> _TASK ITEM_: All records need to be reproduced exactly. Keep every word as it is.

> _EXTRACTED ENTRIES_:
╔══

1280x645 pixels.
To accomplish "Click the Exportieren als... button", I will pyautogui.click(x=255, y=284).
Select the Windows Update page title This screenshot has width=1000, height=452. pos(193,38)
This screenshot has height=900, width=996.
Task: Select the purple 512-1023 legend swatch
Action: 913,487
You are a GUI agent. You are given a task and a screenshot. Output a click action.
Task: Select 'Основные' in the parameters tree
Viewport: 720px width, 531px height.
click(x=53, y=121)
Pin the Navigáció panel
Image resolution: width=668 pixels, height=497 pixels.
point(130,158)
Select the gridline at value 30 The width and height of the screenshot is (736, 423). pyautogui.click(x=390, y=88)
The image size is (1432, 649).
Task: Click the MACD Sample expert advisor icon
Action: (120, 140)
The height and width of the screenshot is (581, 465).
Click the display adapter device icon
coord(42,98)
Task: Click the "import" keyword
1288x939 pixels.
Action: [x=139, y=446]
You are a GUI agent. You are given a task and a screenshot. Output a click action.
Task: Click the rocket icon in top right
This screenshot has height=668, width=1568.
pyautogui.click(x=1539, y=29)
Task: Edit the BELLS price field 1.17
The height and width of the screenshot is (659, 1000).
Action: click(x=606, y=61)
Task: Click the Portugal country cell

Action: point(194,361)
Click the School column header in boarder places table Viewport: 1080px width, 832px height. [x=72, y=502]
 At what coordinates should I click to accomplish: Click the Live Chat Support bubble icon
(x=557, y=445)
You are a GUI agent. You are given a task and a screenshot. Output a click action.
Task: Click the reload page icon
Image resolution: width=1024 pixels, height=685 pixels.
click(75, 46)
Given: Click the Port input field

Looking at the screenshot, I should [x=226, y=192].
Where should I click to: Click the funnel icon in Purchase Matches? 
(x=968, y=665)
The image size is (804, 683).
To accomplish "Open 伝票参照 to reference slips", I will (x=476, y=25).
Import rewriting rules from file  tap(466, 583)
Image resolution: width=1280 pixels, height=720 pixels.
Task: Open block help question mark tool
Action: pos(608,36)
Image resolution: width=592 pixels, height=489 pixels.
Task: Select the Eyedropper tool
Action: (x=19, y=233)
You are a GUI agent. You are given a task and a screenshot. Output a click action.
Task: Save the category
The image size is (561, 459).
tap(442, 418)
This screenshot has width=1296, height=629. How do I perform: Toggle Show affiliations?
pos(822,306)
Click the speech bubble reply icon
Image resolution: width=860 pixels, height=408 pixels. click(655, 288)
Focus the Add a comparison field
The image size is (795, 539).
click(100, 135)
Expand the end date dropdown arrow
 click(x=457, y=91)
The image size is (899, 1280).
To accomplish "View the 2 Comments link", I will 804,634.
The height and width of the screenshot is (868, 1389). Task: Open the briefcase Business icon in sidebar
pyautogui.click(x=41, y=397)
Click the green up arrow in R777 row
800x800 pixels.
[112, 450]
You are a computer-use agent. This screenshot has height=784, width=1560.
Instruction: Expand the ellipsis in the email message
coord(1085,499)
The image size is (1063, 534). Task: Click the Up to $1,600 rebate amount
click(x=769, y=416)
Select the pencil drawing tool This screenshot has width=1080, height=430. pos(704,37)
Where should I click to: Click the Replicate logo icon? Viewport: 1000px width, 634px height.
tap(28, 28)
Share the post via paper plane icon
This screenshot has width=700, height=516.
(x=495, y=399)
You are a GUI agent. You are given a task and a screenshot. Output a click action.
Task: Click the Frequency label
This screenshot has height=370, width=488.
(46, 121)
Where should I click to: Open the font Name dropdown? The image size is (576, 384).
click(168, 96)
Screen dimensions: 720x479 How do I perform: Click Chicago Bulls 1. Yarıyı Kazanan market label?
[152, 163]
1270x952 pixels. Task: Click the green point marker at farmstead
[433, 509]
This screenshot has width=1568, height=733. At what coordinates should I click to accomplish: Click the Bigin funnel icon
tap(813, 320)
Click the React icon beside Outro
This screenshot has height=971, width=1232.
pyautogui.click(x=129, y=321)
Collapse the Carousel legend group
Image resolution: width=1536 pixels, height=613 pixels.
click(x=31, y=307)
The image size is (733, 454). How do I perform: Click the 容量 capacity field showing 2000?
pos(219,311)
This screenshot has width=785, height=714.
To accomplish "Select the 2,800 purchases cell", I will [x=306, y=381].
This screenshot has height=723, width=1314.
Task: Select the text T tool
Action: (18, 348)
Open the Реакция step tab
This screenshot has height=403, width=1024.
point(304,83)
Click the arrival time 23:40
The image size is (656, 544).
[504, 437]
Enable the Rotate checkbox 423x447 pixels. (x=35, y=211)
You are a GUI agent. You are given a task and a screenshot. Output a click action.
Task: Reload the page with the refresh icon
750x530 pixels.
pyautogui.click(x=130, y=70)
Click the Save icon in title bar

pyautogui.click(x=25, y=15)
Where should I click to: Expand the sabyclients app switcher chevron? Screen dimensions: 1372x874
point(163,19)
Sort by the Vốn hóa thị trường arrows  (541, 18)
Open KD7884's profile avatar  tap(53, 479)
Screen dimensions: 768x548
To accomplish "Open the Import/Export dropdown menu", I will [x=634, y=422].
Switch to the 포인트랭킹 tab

╚══

> _EXERCISE RESULT_:
1280x645 pixels.
To accomplish "Click the Exportieren als... button", I will pyautogui.click(x=255, y=284).
Select the Windows Update page title This screenshot has width=1000, height=452. pos(193,38)
This screenshot has height=900, width=996.
Task: Select the purple 512-1023 legend swatch
Action: 913,487
You are a GUI agent. You are given a task and a screenshot. Output a click action.
Task: Select 'Основные' in the parameters tree
Viewport: 720px width, 531px height.
click(x=53, y=121)
Pin the Navigáció panel
Image resolution: width=668 pixels, height=497 pixels.
point(130,158)
Select the gridline at value 30 The width and height of the screenshot is (736, 423). pyautogui.click(x=390, y=88)
The image size is (1432, 649).
Task: Click the MACD Sample expert advisor icon
Action: (120, 140)
The height and width of the screenshot is (581, 465).
Click the display adapter device icon
coord(42,98)
Task: Click the "import" keyword
1288x939 pixels.
Action: [x=139, y=446]
You are a GUI agent. You are given a task and a screenshot. Output a click action.
Task: Click the rocket icon in top right
This screenshot has height=668, width=1568.
pyautogui.click(x=1539, y=29)
Task: Edit the BELLS price field 1.17
The height and width of the screenshot is (659, 1000).
Action: click(x=606, y=61)
Task: Click the Portugal country cell

Action: point(194,361)
Click the School column header in boarder places table Viewport: 1080px width, 832px height. [x=72, y=502]
 At what coordinates should I click to accomplish: Click the Live Chat Support bubble icon
(x=557, y=445)
You are a GUI agent. You are given a task and a screenshot. Output a click action.
Task: Click the reload page icon
Image resolution: width=1024 pixels, height=685 pixels.
click(75, 46)
Given: Click the Port input field

Looking at the screenshot, I should [x=226, y=192].
Where should I click to: Click the funnel icon in Purchase Matches? 
(x=968, y=665)
The image size is (804, 683).
To accomplish "Open 伝票参照 to reference slips", I will (x=476, y=25).
Import rewriting rules from file  tap(466, 583)
Image resolution: width=1280 pixels, height=720 pixels.
Task: Open block help question mark tool
Action: pos(608,36)
Image resolution: width=592 pixels, height=489 pixels.
Task: Select the Eyedropper tool
Action: (x=19, y=233)
You are a GUI agent. You are given a task and a screenshot. Output a click action.
Task: Save the category
The image size is (561, 459).
tap(442, 418)
This screenshot has width=1296, height=629. How do I perform: Toggle Show affiliations?
pos(822,306)
Click the speech bubble reply icon
Image resolution: width=860 pixels, height=408 pixels. click(655, 288)
Focus the Add a comparison field
The image size is (795, 539).
click(100, 135)
Expand the end date dropdown arrow
 click(x=457, y=91)
The image size is (899, 1280).
To accomplish "View the 2 Comments link", I will 804,634.
The height and width of the screenshot is (868, 1389). Task: Open the briefcase Business icon in sidebar
pyautogui.click(x=41, y=397)
Click the green up arrow in R777 row
800x800 pixels.
[112, 450]
You are a computer-use agent. This screenshot has height=784, width=1560.
Instruction: Expand the ellipsis in the email message
coord(1085,499)
The image size is (1063, 534). Task: Click the Up to $1,600 rebate amount
click(x=769, y=416)
Select the pencil drawing tool This screenshot has width=1080, height=430. pos(704,37)
Where should I click to: Click the Replicate logo icon? Viewport: 1000px width, 634px height.
tap(28, 28)
Share the post via paper plane icon
This screenshot has width=700, height=516.
(x=495, y=399)
You are a GUI agent. You are given a task and a screenshot. Output a click action.
Task: Click the Frequency label
This screenshot has height=370, width=488.
(46, 121)
Where should I click to: Open the font Name dropdown? The image size is (576, 384).
click(168, 96)
Screen dimensions: 720x479 How do I perform: Click Chicago Bulls 1. Yarıyı Kazanan market label?
[152, 163]
1270x952 pixels. Task: Click the green point marker at farmstead
[433, 509]
This screenshot has width=1568, height=733. At what coordinates should I click to accomplish: Click the Bigin funnel icon
tap(813, 320)
Click the React icon beside Outro
This screenshot has height=971, width=1232.
pyautogui.click(x=129, y=321)
Collapse the Carousel legend group
Image resolution: width=1536 pixels, height=613 pixels.
click(x=31, y=307)
The image size is (733, 454). How do I perform: Click the 容量 capacity field showing 2000?
pos(219,311)
This screenshot has width=785, height=714.
To accomplish "Select the 2,800 purchases cell", I will [x=306, y=381].
This screenshot has height=723, width=1314.
Task: Select the text T tool
Action: (18, 348)
Open the Реакция step tab
This screenshot has height=403, width=1024.
point(304,83)
Click the arrival time 23:40
The image size is (656, 544).
[504, 437]
Enable the Rotate checkbox 423x447 pixels. (x=35, y=211)
You are a GUI agent. You are given a task and a screenshot. Output a click action.
Task: Reload the page with the refresh icon
750x530 pixels.
pyautogui.click(x=130, y=70)
Click the Save icon in title bar

pyautogui.click(x=25, y=15)
Where should I click to: Expand the sabyclients app switcher chevron? Screen dimensions: 1372x874
point(163,19)
Sort by the Vốn hóa thị trường arrows  (541, 18)
Open KD7884's profile avatar  tap(53, 479)
Screen dimensions: 768x548
To accomplish "Open the Import/Export dropdown menu", I will [x=634, y=422].
Switch to the 포인트랭킹 tab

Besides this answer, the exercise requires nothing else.